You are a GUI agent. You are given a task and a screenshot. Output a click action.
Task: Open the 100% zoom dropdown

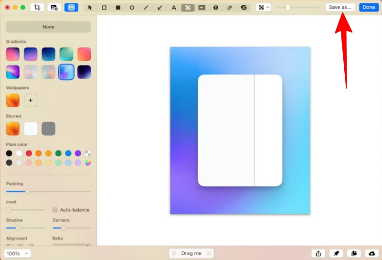tap(17, 253)
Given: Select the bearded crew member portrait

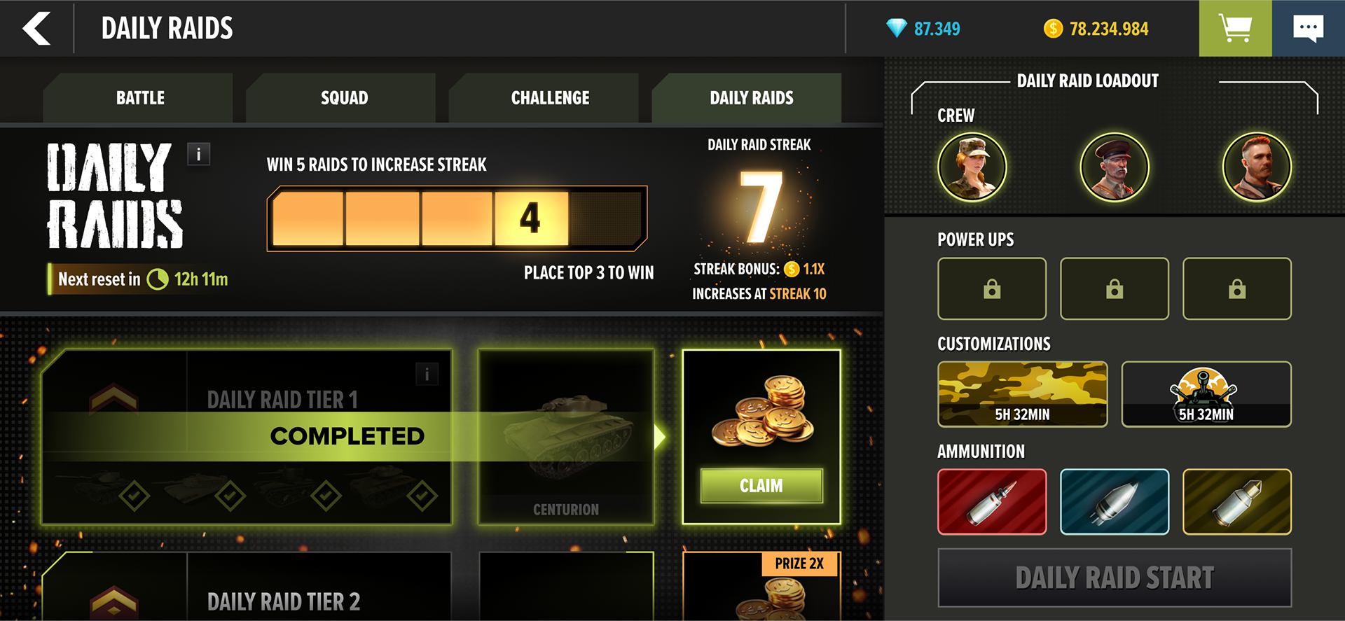Looking at the screenshot, I should (x=1257, y=167).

++++

* **Task objective**: Line by line and exactly, write out the material above. Skip the pictures.

* **Exercise answer**:
You are a GUI agent. You are given a task and a screenshot. Output a click action.
Task: Open the 100% zoom dropdown

tap(17, 253)
Given: Select the bearded crew member portrait

Looking at the screenshot, I should (x=1257, y=167).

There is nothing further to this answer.